Eclectic-Sheep / sheeprl

Distributed Reinforcement Learning accelerated by Lightning Fabric
https://eclecticsheep.ai
Apache License 2.0
274 stars 26 forks source link

About Hafner `train_ratio` and general `replay_ratio` #223

Closed belerico closed 3 months ago

belerico commented 4 months ago

In Dreamer-V3 paper Hafner defines the train_ratio as

Table A.1: Benchmark overview. The train ratio is the number of replayed steps per policy steps rather than environment steps, and thus unaware of the action repeat.

where the replayed_steps = batch_size * seq_len = 16 * 64 = 1024 by default.

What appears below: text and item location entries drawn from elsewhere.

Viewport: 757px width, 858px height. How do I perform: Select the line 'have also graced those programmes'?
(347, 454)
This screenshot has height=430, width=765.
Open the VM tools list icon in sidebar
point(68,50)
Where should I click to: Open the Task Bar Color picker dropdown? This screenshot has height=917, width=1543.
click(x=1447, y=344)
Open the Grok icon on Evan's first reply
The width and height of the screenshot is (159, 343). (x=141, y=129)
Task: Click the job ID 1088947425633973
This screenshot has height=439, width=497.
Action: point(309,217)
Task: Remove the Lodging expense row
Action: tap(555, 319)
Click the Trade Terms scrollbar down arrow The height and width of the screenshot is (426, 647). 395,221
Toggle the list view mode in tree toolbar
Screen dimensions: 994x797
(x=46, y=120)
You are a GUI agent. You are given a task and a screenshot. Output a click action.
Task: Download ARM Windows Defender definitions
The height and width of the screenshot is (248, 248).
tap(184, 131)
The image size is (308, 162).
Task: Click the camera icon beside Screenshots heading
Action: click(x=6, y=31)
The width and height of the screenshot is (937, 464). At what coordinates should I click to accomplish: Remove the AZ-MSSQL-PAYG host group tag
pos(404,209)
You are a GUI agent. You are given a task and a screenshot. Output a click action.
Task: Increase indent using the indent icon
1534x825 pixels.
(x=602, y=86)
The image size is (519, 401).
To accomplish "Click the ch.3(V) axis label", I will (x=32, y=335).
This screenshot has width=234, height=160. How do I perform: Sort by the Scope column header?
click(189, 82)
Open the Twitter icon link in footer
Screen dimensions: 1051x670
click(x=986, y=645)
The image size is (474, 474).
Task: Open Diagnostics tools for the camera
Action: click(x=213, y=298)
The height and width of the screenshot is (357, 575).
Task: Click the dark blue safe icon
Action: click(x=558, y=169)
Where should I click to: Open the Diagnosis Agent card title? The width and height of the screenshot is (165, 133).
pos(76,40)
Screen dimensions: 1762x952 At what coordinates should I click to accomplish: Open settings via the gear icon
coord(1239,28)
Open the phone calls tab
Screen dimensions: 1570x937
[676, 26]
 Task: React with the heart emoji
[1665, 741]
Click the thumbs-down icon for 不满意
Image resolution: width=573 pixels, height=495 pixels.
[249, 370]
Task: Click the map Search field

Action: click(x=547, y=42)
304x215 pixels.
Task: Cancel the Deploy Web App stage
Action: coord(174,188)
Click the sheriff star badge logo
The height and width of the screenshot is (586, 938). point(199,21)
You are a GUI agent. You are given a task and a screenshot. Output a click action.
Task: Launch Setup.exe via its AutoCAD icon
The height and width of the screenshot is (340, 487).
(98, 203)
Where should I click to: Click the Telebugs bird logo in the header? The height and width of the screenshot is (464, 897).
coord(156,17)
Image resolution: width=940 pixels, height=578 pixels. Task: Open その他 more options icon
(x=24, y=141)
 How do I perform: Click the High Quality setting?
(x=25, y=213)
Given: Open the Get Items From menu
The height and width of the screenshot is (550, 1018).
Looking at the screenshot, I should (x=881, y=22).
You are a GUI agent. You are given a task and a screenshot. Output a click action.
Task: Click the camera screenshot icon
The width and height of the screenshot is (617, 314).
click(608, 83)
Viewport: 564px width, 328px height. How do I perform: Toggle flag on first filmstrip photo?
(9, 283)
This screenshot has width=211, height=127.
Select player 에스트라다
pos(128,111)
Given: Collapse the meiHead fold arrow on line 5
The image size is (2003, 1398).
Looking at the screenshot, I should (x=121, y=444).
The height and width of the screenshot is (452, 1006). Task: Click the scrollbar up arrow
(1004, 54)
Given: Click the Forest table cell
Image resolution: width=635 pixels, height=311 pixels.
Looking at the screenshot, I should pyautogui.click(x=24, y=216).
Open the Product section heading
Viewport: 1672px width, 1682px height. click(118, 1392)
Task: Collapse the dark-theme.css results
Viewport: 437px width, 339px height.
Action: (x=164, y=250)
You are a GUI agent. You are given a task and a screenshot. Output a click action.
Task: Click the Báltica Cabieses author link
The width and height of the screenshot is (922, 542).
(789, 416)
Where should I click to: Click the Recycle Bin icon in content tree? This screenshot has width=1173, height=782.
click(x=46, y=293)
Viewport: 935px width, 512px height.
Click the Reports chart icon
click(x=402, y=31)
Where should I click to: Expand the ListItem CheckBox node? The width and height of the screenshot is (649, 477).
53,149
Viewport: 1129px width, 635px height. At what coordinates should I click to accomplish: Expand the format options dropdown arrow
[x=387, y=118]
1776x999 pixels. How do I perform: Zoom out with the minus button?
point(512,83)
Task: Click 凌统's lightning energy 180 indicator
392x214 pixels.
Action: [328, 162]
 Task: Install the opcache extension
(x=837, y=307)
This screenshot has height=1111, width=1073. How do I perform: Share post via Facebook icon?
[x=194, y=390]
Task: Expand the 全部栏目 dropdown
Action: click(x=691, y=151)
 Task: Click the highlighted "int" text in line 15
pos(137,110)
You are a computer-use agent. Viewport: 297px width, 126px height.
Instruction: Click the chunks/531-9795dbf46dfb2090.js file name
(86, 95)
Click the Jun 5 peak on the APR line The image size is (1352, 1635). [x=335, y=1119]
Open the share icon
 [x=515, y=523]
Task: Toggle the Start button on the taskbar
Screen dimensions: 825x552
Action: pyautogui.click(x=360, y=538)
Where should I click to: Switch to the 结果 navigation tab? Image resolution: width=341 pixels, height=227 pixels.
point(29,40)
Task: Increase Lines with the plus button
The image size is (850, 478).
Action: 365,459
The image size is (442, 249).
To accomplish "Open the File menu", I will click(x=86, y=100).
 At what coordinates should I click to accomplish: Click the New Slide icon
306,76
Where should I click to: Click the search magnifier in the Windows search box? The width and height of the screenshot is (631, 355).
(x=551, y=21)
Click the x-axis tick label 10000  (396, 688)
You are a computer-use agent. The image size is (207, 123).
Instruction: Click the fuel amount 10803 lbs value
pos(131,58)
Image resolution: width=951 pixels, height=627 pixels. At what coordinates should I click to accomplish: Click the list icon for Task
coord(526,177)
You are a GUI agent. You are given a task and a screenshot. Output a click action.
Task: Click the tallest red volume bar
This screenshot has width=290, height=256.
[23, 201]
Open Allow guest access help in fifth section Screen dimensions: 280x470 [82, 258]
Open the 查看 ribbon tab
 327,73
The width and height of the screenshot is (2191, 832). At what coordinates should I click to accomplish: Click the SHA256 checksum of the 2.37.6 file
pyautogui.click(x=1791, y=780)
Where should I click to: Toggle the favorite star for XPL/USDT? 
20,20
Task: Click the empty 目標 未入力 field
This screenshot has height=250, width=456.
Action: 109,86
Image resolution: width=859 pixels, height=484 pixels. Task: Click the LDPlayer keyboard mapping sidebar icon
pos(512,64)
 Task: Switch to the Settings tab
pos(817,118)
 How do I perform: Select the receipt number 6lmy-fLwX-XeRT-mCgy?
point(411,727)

In the literature, the accepted quantity that express the number of agent updates per environment interaction (or policy step) is called replay_ratio.

Moreover Hafner, in his official code, computes exactly the replay_ratio as replay_ratio = train_ratio / replayed_steps, which in the case of DMC vision environments is equal to replay_ratio = 512 / (16 * 64) = 512 / 1024 = 1 / 2, i.e. 1 gradient step every 2 policy steps.

I propose to combine the algo.train_every and algo.per_rank_gradient_steps of every off-policy method with the single parameter algo.replay_ratio, which represents the global replay ratio, unaware of the existence of multiple processes in distributed setting and multiple copies of the environment in a single process; for those reasons we must account for that in our code:

class Ratio:
    """Directly taken from Hafner et al. (2023) implementation:
    https://github.com/danijar/dreamerv3/blob/8fa35f83eee1ce7e10f3dee0b766587d0a713a60/dreamerv3/embodied/core/when.py#L26
    """

    def __init__(self, ratio):
        assert ratio >= 0, ratio
        self._ratio = ratio
        self._prev = None

    def __call__(self, step):
        step = int(step)
        if self._ratio == 0:
            return 0
        if self._prev is None:
            self._prev = step
            return 1
        repeats = round((step - self._prev) * self._ratio)
        self._prev += repeats / self._ratio
        return repeats

if __name__ == "__main__":
    num_envs = 4
    world_size = 1
    replay_ratio = 0.5
    per_rank_batch_size = 16
    per_rank_sequence_length = 64
    replayed_steps = world_size * per_rank_batch_size * per_rank_sequence_length
    train_steps = 0
    gradient_steps = 0
    total_policy_steps = 2**16
    r = Ratio(ratio=replay_ratio)
    policy_steps = num_envs * world_size
    for i in range(0, total_policy_steps, policy_steps):
        per_rank_repeats = r(i / world_size)
        gradient_steps += per_rank_repeats * world_size
    print("Replay ratio", replay_ratio)
    print("Hafner train ratio", replay_ratio * replayed_steps)
    print("Final ratio", gradient_steps / total_policy_steps)

which prints

Replay ratio 0.5
Hafner train ratio 512.0
Final ratio 0.4999847412109375

cc @michele-milesi

verityw commented 3 months ago

Just making sure I'm understanding right: replay ratio = train ratio / (batch size seq len) Thus, to achieve a particular replay ratio, you set per_rank_batch_size, per_rank_sequence_length to the corresponding values listed above (in the Dreamer v3 paper, those would be 16 and 64 respectively), then choose train_every and per_rank_gradient_steps such that you have: `train_every replay ratio = per_rank_gradient_steps`

Is that right? Just wanted to clarify, since train_every and per_rank_gradient_steps do not appear in the above example code.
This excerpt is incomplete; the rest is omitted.